Check out www.MySpace.com/dimmarock for info on obtaining this album.

Okay, hands up who has continued to ignore STUK's many mentions of Dimma over the last couple of years. I bet that's most of you reading this. Shame on you. There's a reason I continue to mention the band at every opportunity, and it isn't just the Dennis Dunaway connection, although that's reason enough. The reason is quite simple. They are one of the best bands out there. Period. The first Dimma album was a stunning work full of power, menace, twists and turns. Amazing musicianship and beautifully crafted songs. A musical tour de force that wiped the floor with pretty much everything around when it was released.

Now it's time for volume two, entitled 'Sigmata', on which Dimma simply serve up more of the same, with the added bonus that Dennis actually plays on this one! So you have no excuses this time.

'Sigmata' is a concept album "that begins with a birth and ends on a death note." The concept is reflected on the album cover, which is an actual 3D sonar picture of an unborn baby in it's mother's womb. It's caused some controversy in their home country of Iceland despite the fact the baby girl has now been born and the photo was used with the full permission of the parents.

'Stigmata' opens with 'Rosebud' and it's immediately clear that the band haven't lost any of their power since the first album. The production (again by Silli and Ingo) is superb. The bass pumps, the guitars crunch and Hjalti's vocals are clear and passionate. Play it LOUD!

'Mama' follows, which is actually a cover of fellow Icelandic band The Sugarcubes, but Dimma make it their own. It fits perfectly well with their own material. 'Dimmey' opens with a bass riff which vibrates the floor. Acoustic guitars arrive which sets the mood before the crushing riff comes in. Additional vocals by Elisabet Eyporsdottir add a haunting feel to the piece. All through the album there are distinct suggestions of a Pink Floyd (The Wall) influence coming through.

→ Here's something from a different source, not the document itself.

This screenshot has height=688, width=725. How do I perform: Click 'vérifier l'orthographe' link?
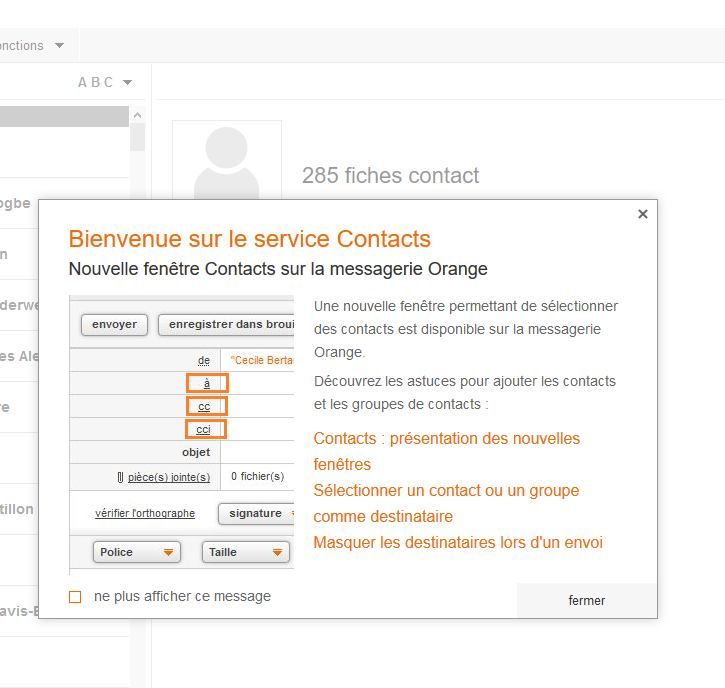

The title track starts with more acoustic guitar and a Gilmour-esque guitar motif. A slow build up with an eerie atmosphere makes way for a huge Sabbath-like riff. Dimma are masters of using light and shade in their music. Then it takes a sudden left turn as they up the tempo and lift off. There's even an excellent drum break towards the end (with calypso-ish rhythms!) that allows then to launch into the end section.

"U & I" lightens the mood with a more laid back ballad, with that Floyd influence coming through again. More great acoustic playing. 'Masterplan' heavy's things up again, but while Dimma are a heavy band, they never lose sight of the song and the melody. There's also always things going on in the background behind the main riffs and vocals to keep things interesting.

'Machina' returns to the harder stuff. "I'm the master, I am more then a machine, I can be anything that you want me to be". The angular lead guitars run over a crunching riff. 'All The King's Men' continues the feel before we arrive at 'Desert Nightwish', the song Ingo co-wrote with Dennis Dunaway back in 2006 based around a bass riff that Dennis wrote around the time of 'Killer' but was never finished. Dennis himself provides the pulsing basslines. The longest track on the album, here there is again a definite Floyd feel, although it's unlikely that band would ever have made it sound this heavy. More female vocals, this time by Andrea Gylfadottir, float over the music in places and Ingo's guitar work is simply stunning. The song is a real epic that just builds and builds.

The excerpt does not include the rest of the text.